** start Passage **

# Spraying a helmet



## joshcowin123 (May 27, 2014)

Hi their im looking to spray mine and a couple of friends helmets. I have done a fair bit of acrylic airbrushing but never used car paints so i need a fair bit of advice on this.

What paint would you guys recommend that is good quality and that wont break the bank at the same time.

what would be the best lacquer to use for this and will i need to bake it as my last coat?

How do i apply metal flake to paint, ive seen some guys sprinkle it on and others mix it with paint.

thanks Josh


----------



## PaulaJayne (Feb 17, 2012)

Be very careful as you can damage the integrity of the helmet.

Check with each maker of helmet before doing it.


----------



## Andyb0127 (Jan 16, 2011)

As above helmets are not meant to be painted as it weakens the structure of it, this goes for any crash helmet. God for bid anything happened you would be responsible as you had painted them.


----------



## joshcowin123 (May 27, 2014)

thanks guys i have seen a few of the guys use house of kolour paint on helmets and they do helmets for nascar riders and motocross riders around the world so would that be a safe bet to go on?


----------



## Andyb0127 (Jan 16, 2011)

There's a place near us that specialize in motorbikes and custom bikes called sudden impact, it may be worth seeing they have a website or contacting them saying your thinking about having a crash helmet painted, but are unsure because you think there not meant to be painted and want to know if its ok to be done.


----------



## supernova-dw (Apr 26, 2014)

I'm sure this will be a controversial post but the subject of painting helmets seems to always draw comments about it being dangerous....Which it isn't! Painting a helmet has no effect at all on the structure or integrity of a helmet at all! There is no special process or products used, you just simply paint it as you would anything else!

** end Passage **
** start Dataset rows **

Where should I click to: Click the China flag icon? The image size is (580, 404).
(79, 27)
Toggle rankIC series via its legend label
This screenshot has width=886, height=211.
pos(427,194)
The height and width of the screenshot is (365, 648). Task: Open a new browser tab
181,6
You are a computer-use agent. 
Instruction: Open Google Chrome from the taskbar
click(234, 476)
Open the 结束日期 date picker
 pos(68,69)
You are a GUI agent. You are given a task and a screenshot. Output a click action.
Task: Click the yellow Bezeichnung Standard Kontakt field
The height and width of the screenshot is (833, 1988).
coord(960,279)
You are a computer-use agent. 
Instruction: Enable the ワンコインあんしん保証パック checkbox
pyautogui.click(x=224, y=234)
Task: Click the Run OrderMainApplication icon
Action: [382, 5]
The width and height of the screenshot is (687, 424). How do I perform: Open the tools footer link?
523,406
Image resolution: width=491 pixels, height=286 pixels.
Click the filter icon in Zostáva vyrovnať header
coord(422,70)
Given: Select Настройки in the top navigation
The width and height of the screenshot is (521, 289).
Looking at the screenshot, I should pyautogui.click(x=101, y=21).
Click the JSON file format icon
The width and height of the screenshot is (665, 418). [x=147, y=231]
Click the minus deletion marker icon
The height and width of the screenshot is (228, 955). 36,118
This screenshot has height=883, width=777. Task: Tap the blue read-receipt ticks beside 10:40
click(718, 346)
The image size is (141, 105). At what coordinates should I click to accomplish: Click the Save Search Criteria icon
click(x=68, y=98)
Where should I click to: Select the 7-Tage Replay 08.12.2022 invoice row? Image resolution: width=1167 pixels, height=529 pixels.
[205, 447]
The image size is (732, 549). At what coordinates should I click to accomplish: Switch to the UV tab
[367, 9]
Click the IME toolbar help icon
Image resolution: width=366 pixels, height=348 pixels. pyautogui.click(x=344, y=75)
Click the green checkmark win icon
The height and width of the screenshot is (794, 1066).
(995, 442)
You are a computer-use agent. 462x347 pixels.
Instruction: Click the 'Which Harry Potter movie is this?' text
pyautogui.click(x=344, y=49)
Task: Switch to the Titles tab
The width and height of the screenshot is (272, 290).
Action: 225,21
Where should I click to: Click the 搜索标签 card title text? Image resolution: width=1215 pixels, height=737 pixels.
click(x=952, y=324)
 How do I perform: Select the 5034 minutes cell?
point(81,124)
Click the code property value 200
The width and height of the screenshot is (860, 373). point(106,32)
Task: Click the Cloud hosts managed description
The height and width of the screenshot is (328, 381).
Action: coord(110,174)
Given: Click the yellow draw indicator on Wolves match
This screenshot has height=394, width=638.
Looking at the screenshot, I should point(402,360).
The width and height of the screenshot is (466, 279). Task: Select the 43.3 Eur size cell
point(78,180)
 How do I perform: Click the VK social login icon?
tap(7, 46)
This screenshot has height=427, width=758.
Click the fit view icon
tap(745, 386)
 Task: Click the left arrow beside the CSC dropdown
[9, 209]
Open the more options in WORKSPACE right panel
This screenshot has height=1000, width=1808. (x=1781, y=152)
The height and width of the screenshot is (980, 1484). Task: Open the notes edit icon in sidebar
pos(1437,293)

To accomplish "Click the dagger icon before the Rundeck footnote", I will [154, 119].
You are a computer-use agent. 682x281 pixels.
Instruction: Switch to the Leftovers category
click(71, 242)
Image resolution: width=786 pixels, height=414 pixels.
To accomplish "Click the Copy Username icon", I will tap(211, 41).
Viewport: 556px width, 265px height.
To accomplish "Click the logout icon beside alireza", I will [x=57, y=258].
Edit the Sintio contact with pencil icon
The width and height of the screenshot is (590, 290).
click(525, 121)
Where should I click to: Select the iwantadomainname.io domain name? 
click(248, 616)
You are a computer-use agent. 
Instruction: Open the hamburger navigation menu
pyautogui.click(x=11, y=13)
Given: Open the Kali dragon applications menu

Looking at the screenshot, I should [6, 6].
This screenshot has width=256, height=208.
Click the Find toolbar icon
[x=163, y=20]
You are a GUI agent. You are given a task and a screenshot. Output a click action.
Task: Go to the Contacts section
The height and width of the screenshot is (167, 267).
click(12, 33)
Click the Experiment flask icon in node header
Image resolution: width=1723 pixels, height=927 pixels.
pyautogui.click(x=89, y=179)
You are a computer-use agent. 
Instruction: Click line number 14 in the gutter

** end Dataset rows **

## Required work
Answer these questions about the helmet-spraying thread:
(a) What kind of airbrushing does Josh say he has done a fair bit of?
(b) Which paint does he say he has seen used on helmets for NASCAR and motocross riders?
(c) What is the name of the motorbike and custom bike place that Andyb0127 suggests contacting?

## Reply
(a) Acrylic airbrushing
(b) House of Kolour
(c) Sudden Impact